I have tried. I really have. But no matter how many times I have attempted to read a James Patterson novel I just didn’t have the will to finish it. I think it’s something to do with the endless number of chapters, each one no more than one or two pages long; I suspect that the author is worried that the reader might lose interest or get distracted by wanting to do something else like watching paint dry. So, to have some fun I tried an experiment; I rearranged the 1,000-odd chapters in one of his books into a random sequence (I admit that took a while) and then started to read the book again. The interesting thing is that this had no effect on the plot. I even started reading the book at chapter 1,023 and it didn’t seem to matter that the previous chapters had been skipped.

So I began to wonder if you could do the same thing with a business – just start anywhere and it should all make sense. Well, imagine it’s your first day at a new company; new faces, new office (you hope) and a new job. You really have no idea what the company does or how it works (despite having said otherwise in your interview). As you arrive at reception you are pointed towards the dispatching office (am I to be fired already?) and asked to start packaging some goodies (or did the receptionist say ‘goods’?). Now you’re really lost. Why doesn’t someone just tell you the sequence of things that you have to do? Well, it turns out that the only person who knows how the dispatching system works is not around any longer (not something terminal; he just isn’t there). Now you’re in real trouble because the boss wants to meet you to ask how your first day has gone, and you really want to tell the truth; that it’s not totally your fault…

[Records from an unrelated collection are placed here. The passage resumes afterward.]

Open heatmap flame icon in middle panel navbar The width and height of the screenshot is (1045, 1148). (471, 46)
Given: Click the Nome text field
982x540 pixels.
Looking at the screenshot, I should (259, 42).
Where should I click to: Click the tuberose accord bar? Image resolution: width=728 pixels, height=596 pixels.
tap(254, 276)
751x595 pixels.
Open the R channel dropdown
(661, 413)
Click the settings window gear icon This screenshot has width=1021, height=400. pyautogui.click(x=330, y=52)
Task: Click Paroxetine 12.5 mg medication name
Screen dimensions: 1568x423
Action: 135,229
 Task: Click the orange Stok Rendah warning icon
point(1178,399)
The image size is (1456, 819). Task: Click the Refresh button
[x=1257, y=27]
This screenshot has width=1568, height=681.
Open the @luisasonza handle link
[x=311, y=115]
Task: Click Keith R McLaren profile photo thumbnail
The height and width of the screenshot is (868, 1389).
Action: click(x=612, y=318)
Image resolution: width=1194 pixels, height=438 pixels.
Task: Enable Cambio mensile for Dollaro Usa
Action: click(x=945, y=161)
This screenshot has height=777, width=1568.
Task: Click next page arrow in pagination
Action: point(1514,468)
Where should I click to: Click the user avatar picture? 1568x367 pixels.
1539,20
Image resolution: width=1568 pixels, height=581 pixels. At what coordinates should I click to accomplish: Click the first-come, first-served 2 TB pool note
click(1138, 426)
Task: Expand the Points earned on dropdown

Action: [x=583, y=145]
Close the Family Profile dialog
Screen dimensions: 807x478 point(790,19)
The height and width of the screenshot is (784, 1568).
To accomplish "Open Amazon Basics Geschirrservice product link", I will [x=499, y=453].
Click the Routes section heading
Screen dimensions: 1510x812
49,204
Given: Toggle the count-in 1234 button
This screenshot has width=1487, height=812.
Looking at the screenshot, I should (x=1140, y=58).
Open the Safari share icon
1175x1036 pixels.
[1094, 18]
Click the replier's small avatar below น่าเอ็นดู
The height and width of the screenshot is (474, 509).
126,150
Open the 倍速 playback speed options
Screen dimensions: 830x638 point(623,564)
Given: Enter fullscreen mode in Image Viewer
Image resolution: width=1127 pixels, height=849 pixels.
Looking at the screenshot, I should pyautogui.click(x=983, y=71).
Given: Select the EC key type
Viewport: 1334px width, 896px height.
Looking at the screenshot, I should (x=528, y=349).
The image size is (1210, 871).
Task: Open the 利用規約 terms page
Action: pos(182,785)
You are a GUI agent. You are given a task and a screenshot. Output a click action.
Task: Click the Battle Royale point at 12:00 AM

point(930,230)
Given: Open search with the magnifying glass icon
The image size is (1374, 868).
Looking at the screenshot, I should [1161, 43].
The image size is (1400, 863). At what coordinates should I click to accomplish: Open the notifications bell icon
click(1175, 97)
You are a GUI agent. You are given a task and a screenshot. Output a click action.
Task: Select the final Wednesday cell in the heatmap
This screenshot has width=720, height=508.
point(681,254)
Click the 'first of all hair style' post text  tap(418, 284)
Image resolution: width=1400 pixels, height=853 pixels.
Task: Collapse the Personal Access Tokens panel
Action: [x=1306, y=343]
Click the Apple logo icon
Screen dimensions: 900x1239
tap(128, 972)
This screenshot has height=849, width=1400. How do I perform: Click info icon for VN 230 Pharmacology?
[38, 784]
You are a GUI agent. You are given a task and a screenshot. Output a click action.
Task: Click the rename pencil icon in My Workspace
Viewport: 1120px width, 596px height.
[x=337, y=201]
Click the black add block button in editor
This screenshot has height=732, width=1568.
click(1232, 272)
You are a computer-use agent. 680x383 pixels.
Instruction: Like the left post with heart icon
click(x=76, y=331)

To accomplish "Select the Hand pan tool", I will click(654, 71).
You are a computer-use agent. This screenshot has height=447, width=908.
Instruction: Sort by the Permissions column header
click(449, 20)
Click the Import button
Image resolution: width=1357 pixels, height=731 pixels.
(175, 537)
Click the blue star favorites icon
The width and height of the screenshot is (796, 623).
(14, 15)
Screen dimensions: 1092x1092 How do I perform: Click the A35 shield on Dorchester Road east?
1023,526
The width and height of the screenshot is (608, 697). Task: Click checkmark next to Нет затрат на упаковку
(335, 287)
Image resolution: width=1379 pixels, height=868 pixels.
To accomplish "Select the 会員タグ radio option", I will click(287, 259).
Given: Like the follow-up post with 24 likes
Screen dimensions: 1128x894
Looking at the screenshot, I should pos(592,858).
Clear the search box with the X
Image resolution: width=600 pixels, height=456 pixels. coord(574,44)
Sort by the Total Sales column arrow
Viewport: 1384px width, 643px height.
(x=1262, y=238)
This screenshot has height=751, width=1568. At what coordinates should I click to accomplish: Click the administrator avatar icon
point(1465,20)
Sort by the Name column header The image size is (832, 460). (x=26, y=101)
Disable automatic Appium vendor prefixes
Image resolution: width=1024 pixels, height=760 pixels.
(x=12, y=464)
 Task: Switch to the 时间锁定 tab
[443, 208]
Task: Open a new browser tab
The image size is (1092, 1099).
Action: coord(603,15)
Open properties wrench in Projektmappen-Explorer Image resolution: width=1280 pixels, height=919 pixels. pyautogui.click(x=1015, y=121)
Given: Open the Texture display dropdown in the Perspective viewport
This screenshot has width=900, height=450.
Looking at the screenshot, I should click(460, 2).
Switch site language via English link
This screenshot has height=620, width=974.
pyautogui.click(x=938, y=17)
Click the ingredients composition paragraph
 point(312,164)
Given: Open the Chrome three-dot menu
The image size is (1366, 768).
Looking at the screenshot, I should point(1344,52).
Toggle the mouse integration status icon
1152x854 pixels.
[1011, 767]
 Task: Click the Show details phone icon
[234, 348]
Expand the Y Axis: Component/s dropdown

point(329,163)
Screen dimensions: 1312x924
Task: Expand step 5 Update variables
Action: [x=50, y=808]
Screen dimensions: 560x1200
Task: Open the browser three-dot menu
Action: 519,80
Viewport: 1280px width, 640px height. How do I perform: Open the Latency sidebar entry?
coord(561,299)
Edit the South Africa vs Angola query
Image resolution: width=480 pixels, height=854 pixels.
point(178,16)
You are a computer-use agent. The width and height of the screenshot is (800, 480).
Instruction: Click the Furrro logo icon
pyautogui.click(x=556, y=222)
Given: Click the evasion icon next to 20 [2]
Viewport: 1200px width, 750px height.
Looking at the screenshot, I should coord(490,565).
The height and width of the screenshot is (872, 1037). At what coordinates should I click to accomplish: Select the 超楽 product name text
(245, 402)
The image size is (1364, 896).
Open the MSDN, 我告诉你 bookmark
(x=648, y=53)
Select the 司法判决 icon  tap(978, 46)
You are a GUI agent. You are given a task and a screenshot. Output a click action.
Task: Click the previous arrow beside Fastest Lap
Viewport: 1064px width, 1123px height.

Unlike a James Patterson book a business is a little more complex. You cannot just hope that a new person would understand how your business works … unless you document it. If you put some effort into documenting all your business processes (and it is indeed effort) then you have a blueprint for how your company is structured – everyone calls this business process modeling. Once you have this in place you can think of implementing a workflow system to control those obdurate* processes. There are some very good software tools out there that will help you model your business and look after your processes – they will pay for themselves in no time, I would have thought. In fact, SYSPRO has its own process modeling tool that will do exactly what you need – should that be a surprise?

And if you think that this sort of stuff is only for the larger enterprise, well perhaps you’re right – that’s probably how they became larger in the first place. So, no matter what size your business is, you should seriously consider investigating business process management for your company.

By the way, you may now think that I spend my leisure time rearranging chapters of books; the answer’s no, I don’t.

* Lovely word, obdurate. An alternative might be pig-headed, or mulish.